# How may post to private message



## prine (Feb 13, 2014)

Can't seem to private message anyone. Is there a way to get messaging turned on?

I've tried sending messages to normal people on the site and it wont go threw, or even show I've sent anything at all.


----------



## Popcorn900 (Feb 13, 2014)

prine said:


> Can't seem to private message anyone. Is there a way to get messaging turned on?
> 
> I've tried sending messages to normal people on the site and it wont go threw, or even show I've sent anything at all.


A 5 year member with only 9 posts wow thats rare. As for your question I have no answer as I just checked an pm is working for me.
sent you a pm if you get it send one back.


----------



## robert 14617 (Feb 13, 2014)

i think you have to reach a set number of posts before sending pm's


----------



## minnesmoker (Feb 13, 2014)

robert 14617 said:


> i think you have to reach a set number of posts before sending pm's


This is correct. You've gotta' hit a certain post-count before you're allowed to PM.


----------



## Popcorn900 (Feb 13, 2014)

yeee I did not know that, really? whats the count needed?


----------



## robert 14617 (Feb 13, 2014)

75 or so.........


----------



## minnesmoker (Feb 13, 2014)

It's an arbitrarily assigned number, it varies from user to user. A few posts, and he'll be off and running.


----------



## er0senin (Feb 13, 2014)

25 posts and you will be good to go . Spend some time checking out the site .
Welcome to RIU


----------



## prine (Feb 13, 2014)

I got your PM Popcorn900 but can't send anything back. Sucks...


----------



## prine (Feb 13, 2014)

Maybe one day I will be able to PM, just not this day.


----------



## Popcorn900 (Feb 13, 2014)

prine said:


> Maybe one day I will be able to PM, just not this day.



lol. trust me pm is no big thing especially when any mod that's feeling nosey can read them so kiss privacy goodbye.
btw i did get the pm so all is good and like i said in the pm about sent pm's not showing up, just another riu overlooked problem that just gets pushed under the rugs.


----------



## sunni (Feb 13, 2014)

maybe the users inbox is full and thats why its not sending. 



Popcorn900 said:


> lol. trust me pm is no big thing *especially when any mod that's feeling nosey can read them so kiss privacy goodbye.*
> btw i did get the pm so all is good and like i said in the pm about sent pm's not showing up, just another riu overlooked problem that just gets pushed under the rugs.


LOL. 
mods cannot read pm's they dont have that privileged 
admins can , but rarely do 
please dont spread rumors


----------



## Popcorn900 (Feb 13, 2014)

sunni said:


> maybe the users inbox is full and thats why its not sending.
> 
> 
> LOL.
> ...


You just confirmed this so called rumour, thank you.


----------



## minnesmoker (Feb 14, 2014)

Popcorn900 said:


> You just confirmed this so called rumour, thank you.
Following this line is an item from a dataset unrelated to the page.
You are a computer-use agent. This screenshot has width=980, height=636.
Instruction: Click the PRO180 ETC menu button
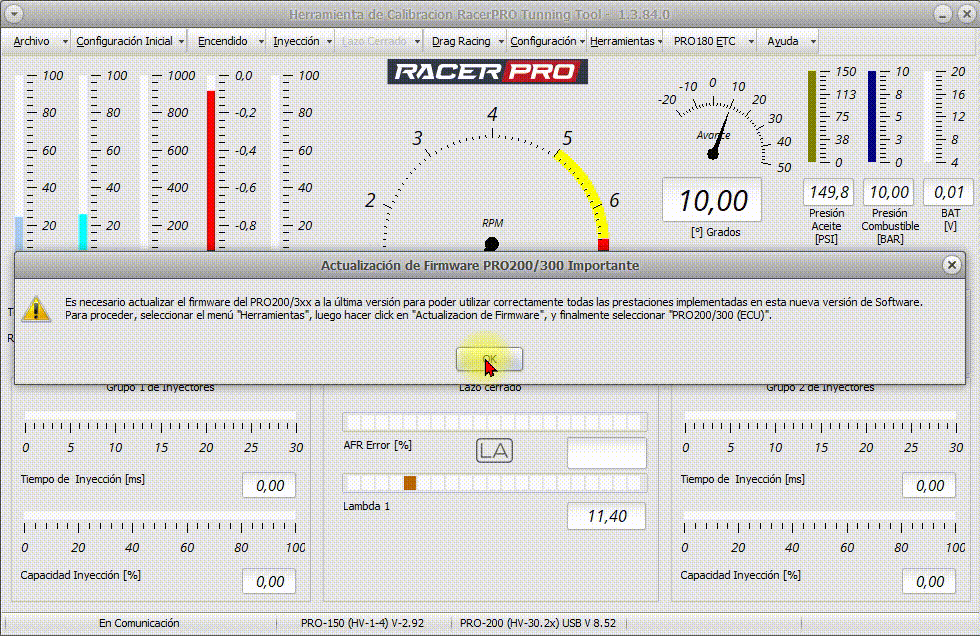click(x=704, y=42)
How so? Admins are the site admins. That's who can read your PMs, the people that run the server. Mods can't see (or change) anything about your profile, beyond what the public can see. Mods aren't here to monitor users. Global mods delete all the shit that's spewed from the sewer that's known as the internet (spam.) They settle issues, and have secret meetings with robes, they delete posts that violate the TOS. Moderators have a section, or a couple sections, where they delete spam and TOS violations.


----------



## Popcorn900 (Feb 14, 2014)

minnesmoker said:


> How so? Admins are the site admins. That's who can read your PMs, the people that run the server. Mods can't see (or change) anything about your profile, beyond what the public can see. Mods aren't here to monitor users. Global mods delete all the shit that's spewed from the sewer that's known as the internet (spam.) They settle issues, and have secret meetings with robes, they delete posts that violate the TOS. Moderators have a section, or a couple sections, where they delete spam and TOS violations.


thx for the info. still bring no assurance that the people with the power don't abuse.


----------



## minnesmoker (Feb 14, 2014)

Popcorn900 said:


> thx for the info. still bring no assurance that the people with the power don't abuse.
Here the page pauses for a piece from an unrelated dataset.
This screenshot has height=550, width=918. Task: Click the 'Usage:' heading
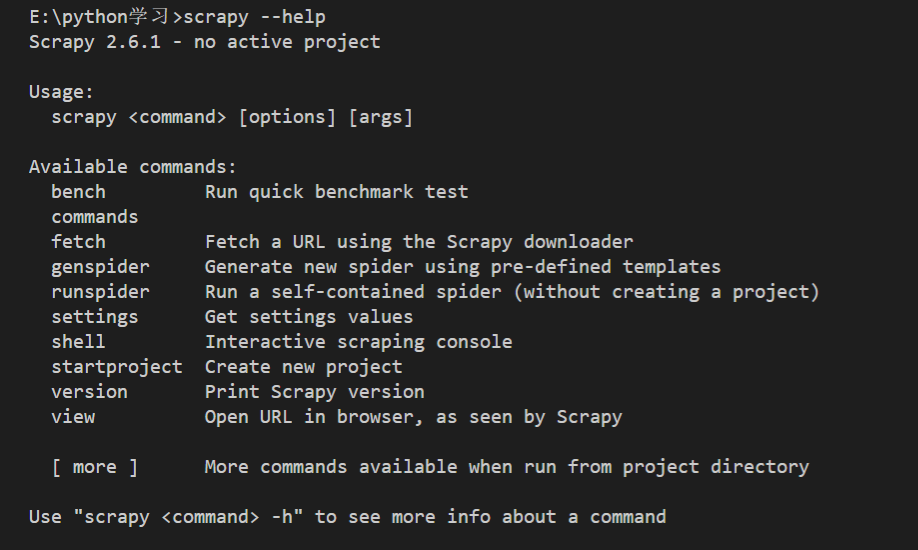[61, 92]
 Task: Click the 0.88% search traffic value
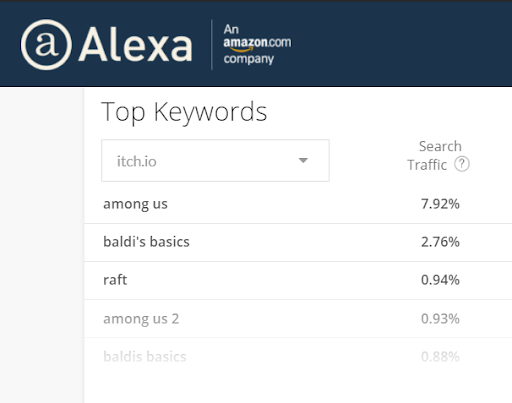point(440,357)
Well, it appears to be an impasse than. I guess your options would be to: 1. look at the track record of RIU, and realize that a site of this magnitude couldn't exactly 'exist' given the sensitive nature of the topic, in the eyes of the feds. 2. Investigate other forums, and the nature of databases and web sites, and see how privileges work, and that no matter WHERE you go, someone CAN read everything you post. Or 3. Keep being uninformed, insulting, and unhelpful to other users, trying to spread incorrect rumors (those are called lies,) and be another member that just comes here to complain about being here.


----------



## potroastV2 (Feb 14, 2014)

You have the ability to send Private Messages, however you had your options set to not save your message in your Sent Messages folder. I changed that for you.

Most of what everyone else has said here is wrong.


----------



## Greenfella1 (Oct 28, 2017)

rollitup said:


> You have the ability to send Private Messages, however you had your options set to not save your message in your Sent Messages folder. I changed that for you.
> 
> Most of what everyone else has said here is wrong.


Hey I don't have many post , but I would like to speak to growgorilla and hydrored in PM. I don't want to just create random post to get my count up so I have the ability to PM and I don't want to post in other threads when I have nothing to say. 

Can you help me out . I've only been a member for like 4 days .


----------



## potroastV2 (Oct 29, 2017)

When you post a few more times, your status will change to Active Member, and you will be able to use the Private Messaging feature. We don't have the ability to circumvent that.


----------



## 2klude (Jul 31, 2020)

I've been on this site for years but never post. Need to start so I can use the PM feature....


----------